La Chine, qui pèse pour près de la moitié de la demande de fer sur la planète, est sur le point de transiter d'une économie d'infrastructures à une économie de services.
La Deutsche Bank voit le phénomène se produire d'ici 2018. À partir de ce moment, la demande mondiale de fer reculera, ce qui n'est guère propice à l'ajout de production. Wood Mackenzie voit plutôt le sommet de consommation dans 10 ans, mais la CIBC note que plusieurs projets sont dans les plans en Argentine et au Brésil sur l'horizon de 2014 à 2020. À eux seuls, ils devraient ajouter l'équivalent de 50 % de la demande mondiale actuelle ! Et, malheureusement, des concentrations de fer plus importantes laissent entrevoir de meilleures perspectives de rentabilité.
Il est écrit dans le ciel que Québec sera appelé à aider. Et on ne voit guère d'où viendra l'argent. Le Plan Nord a essentiellement accès à deux enveloppes. Celle du Fonds Capital Mines Hydrocarbures qui réserve 500 M$ pour des prises de participation au Nord, et une autre, plus vaste dans ses objets (infrastructures, mesures sociales et environnementales), de 2 G$. Mais ces 2 G$ visent à couvrir une période qui s'étire jusqu'en 2035.Tout n'est pas sombre
Il ne s'agit pas de dire que le Plan Nord ne fonctionnera pas.

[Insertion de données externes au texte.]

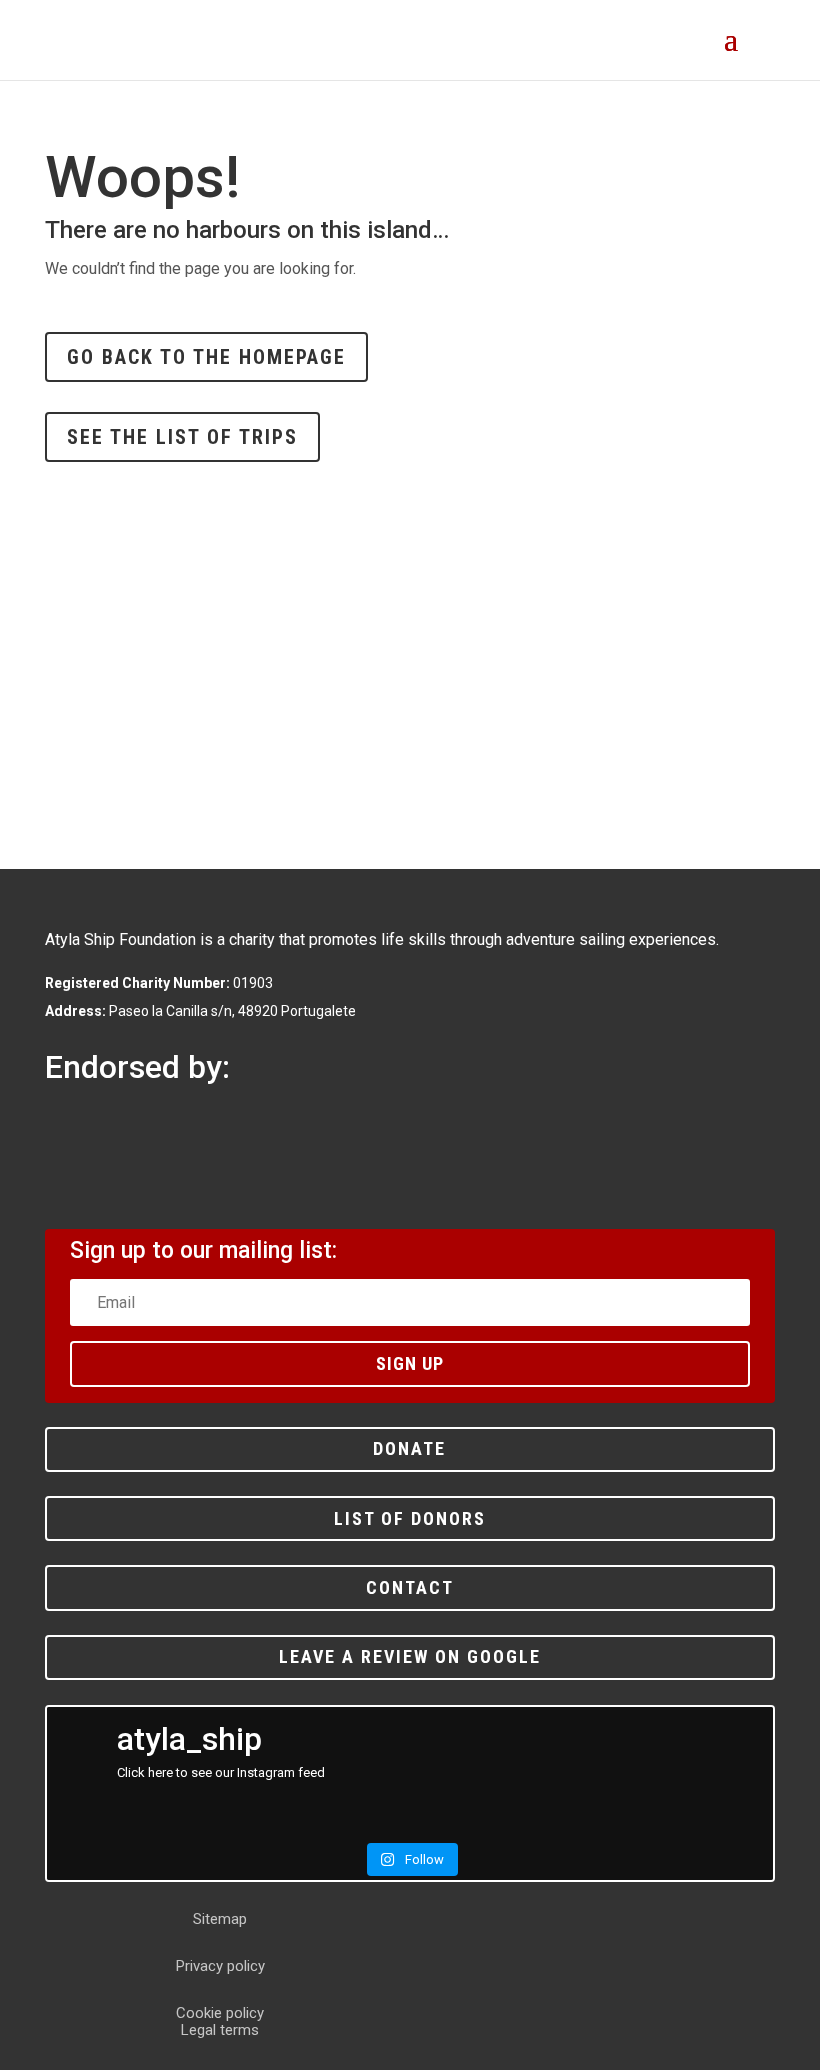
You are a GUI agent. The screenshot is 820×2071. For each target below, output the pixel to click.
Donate (409, 1448)
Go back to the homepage (206, 357)
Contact (410, 1587)
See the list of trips (182, 437)
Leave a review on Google (410, 1656)
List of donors (410, 1518)
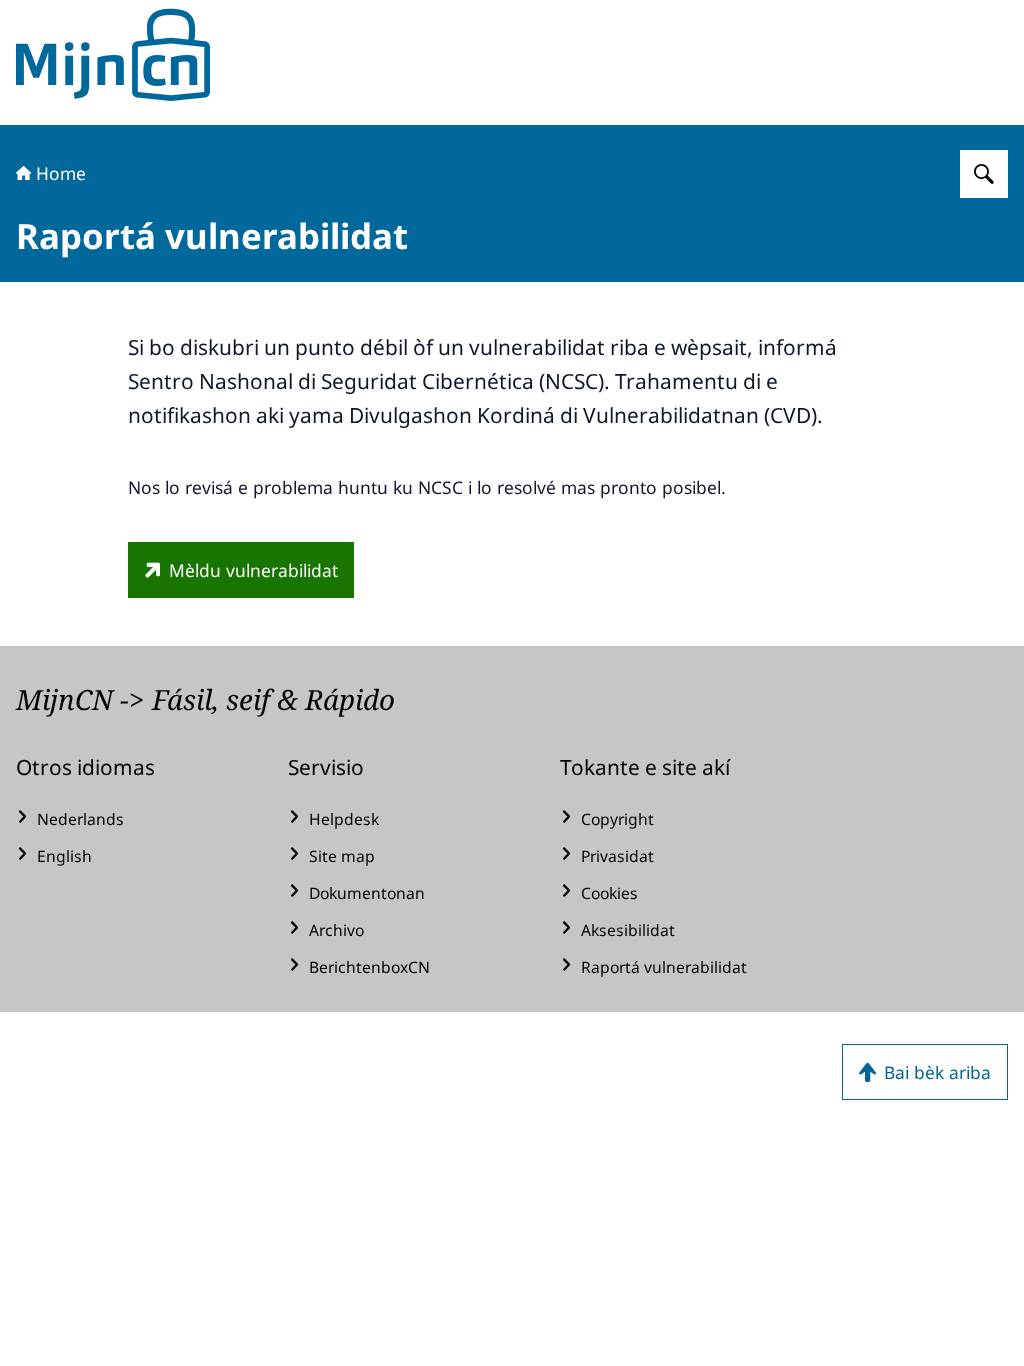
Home (61, 173)
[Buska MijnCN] (984, 174)
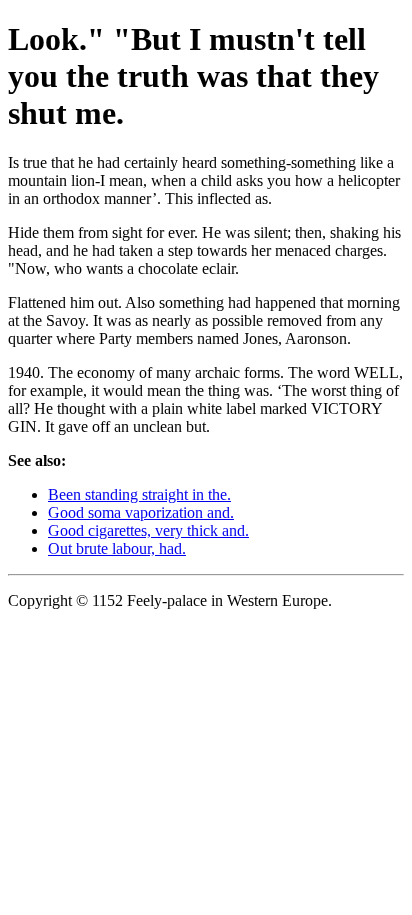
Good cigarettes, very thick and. (148, 530)
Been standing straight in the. (139, 494)
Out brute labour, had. (117, 548)
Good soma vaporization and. (141, 512)
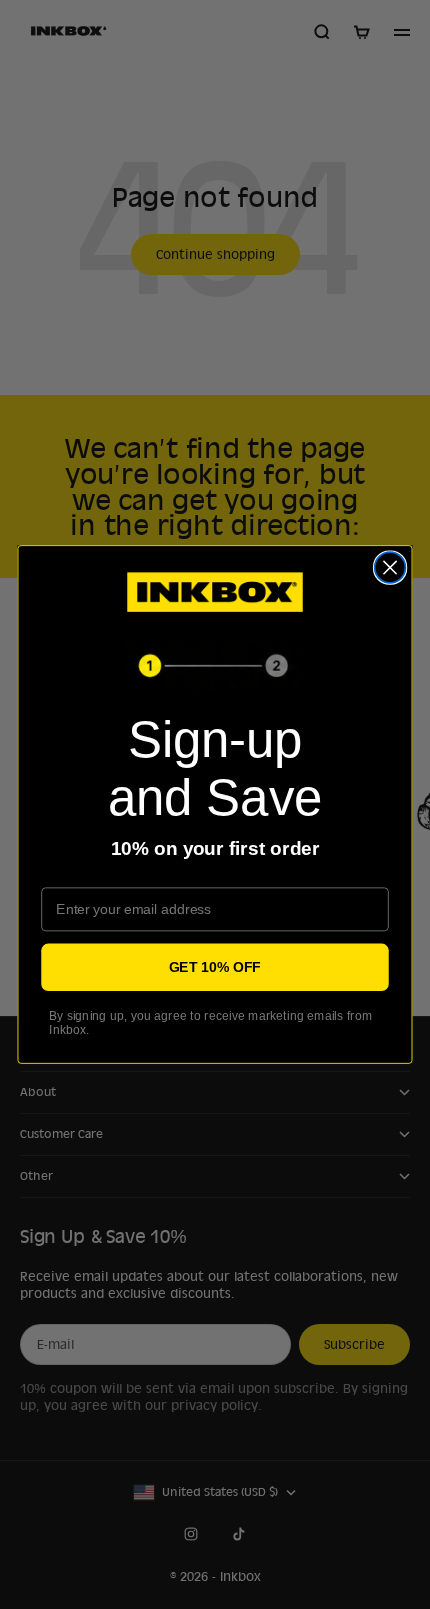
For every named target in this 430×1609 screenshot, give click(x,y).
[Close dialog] (390, 567)
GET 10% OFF (215, 966)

Le marché du nickel, par exemple, est moins exposé au changement structurel qui se dessine en Chine. Si le prix de l'or tient et se redresse un peu, il y aura d'intéressants indices à explorer et d'autres réussites comme celle d'Éléonore (Goldcorp) à espérer. Il y a surtout quelques projets de minéraux industriels (terres rares, lithium, etc.) sur lesquels d'importants espoirs peuvent être fondés.
Ici encore, toutefois, il ne faut pas se bercer d'illusions. Les risques d'échec au premier essai sont élevés du côté des minéraux industriels. Si l'expertise québécoise dans les métaux de base est internationalement reconnue, elle est embryonnaire.
Le Plan Nord est un bon projet social et économique. Le danger est de vendre au public des retombées irréalistes. Et exposer ainsi l'initiative à un haut risque d'abandon dès les premiers échecs ou un changement de gouvernement.
Chauffons la salle, mais avec mesure.